Suicide is the accepted term for the deliberate ending of one’s own life.  Listed along with other ‘cides’ such as homicide, matricide, patricide, infanticide, the ending of one’s own life is often mistakenly viewed as a violation of man-made law. It is NOT against the law to end one’s own life on one’s own. (The circumstances, means, and choice of self-termination may, however, involve other illegalities, such as enlisting the help of another person, shooting oneself, choosing a public locale or endangering others in the process to name but a few. ) A small number of organized religions also list suicide as an offense (sin, transgression, abomination) to their deities and/or their organization.  The term and its accepted meaning have thus been used to control a society with an implied connection to social law an occasional inclusion in religious doctrine.

Animals abide by the Laws of Nature, which include their right and ability to choose to end their physical existence, to end their own lives. Is that act truly ‘conscious choice?’ Is that act genetically ‘programmed?’ Is ‘animal suicide’ more prevalent among certain species? What can we learn about our own ‘nature’ by respectfully observing and recording the final acts of animals ending their own lives? Or, for many, will the concept of animals ‘committing suicide’ create more unease about our own mortality and mores, resulting in an even greater emotional distancing from our nonhuman relatives? Will we dismiss acts of seeming self-annihilation among animals (other than ourselves) as disturbing yet merely demonstrative of our own superiority over them? With the animal and plant extinction rate obscenely outpacing our own confirmed comprehension of life and death, how much longer can we afford to ignore the myriad ways in which animals communicate their realities to us?

When animals end their own lives, they are not ‘breaking a law,” they are shattering our self-serving myths.

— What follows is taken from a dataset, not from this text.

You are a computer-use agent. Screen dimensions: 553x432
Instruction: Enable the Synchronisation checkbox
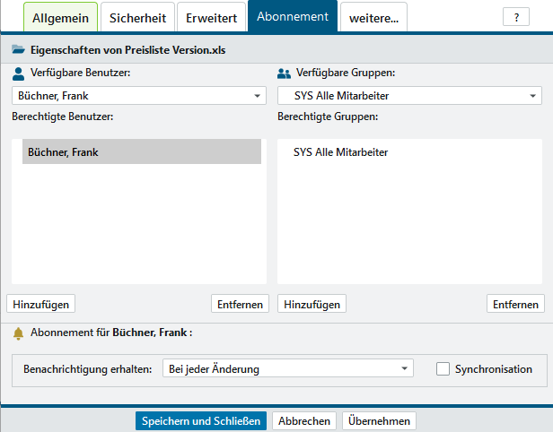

The research, the personal and professional accounts herein attest to animals’ right and choice to die;
from beloved pets to the wild and free, these true life-and-death accounts leave little intelligent doubt  that animals know when it is their time to die – and how to deliberately end their own lives if the circumstance requires or inspires.

After reading these reports from a range of professionals, even the most rigid of human minds will wrestle with previously held beliefs:
  • The Animal Lover and Pet Owner will rethink her stance on euthanasia – is it to end the animal’s misery, or our own distress – our cultural anxiety over physical mortality.

  • The Veterinarian and Animal Control/Shelter Official will have reason to rethink their Euthanasia policies.

  • The Fish and Game and other Government Employees will be challenged to question the origin of their assumptions, and their policies and laws based thereon.

  • The Wildlife Rehabilitators will have reason to view their patients and their patients’ needs differently.

  • The Scientist and Lab Technician must question, and be questioned about, their testing methods and the validity of tests where animals die – for they may be dying not due to the test chemicals or procedures, but because they want out. How does such a variable factor into lab tests?

  • The Hunter will have at least one question to ask herself – “Was that kill my good marksmanship – or had that animal already decided to die that day?”
The Teacher, the Theologian, the Writer, the Pet Psychic, the Parent, the Animal Breeder, the Meat-Eater, the Farmer, the Driver whose car kills an opossum….what human being is not affected by the beliefs they hold about their relationship to animals? And what animal is not also affected by the beliefs human beings hold about them?

Animal Suicide is about to become the proverbial pebble – whether it makes gentle ripples of enlightened change or makes a sore spot in the hard shoe of species-centrism the stone has been cast – and the interpretation is up to you.

Animal Suicide is not the final word on the subject. It serves only as the elephant in the room, or the elephant on its way to its ancestral dying grounds – undeniably there, so let’s talk about it!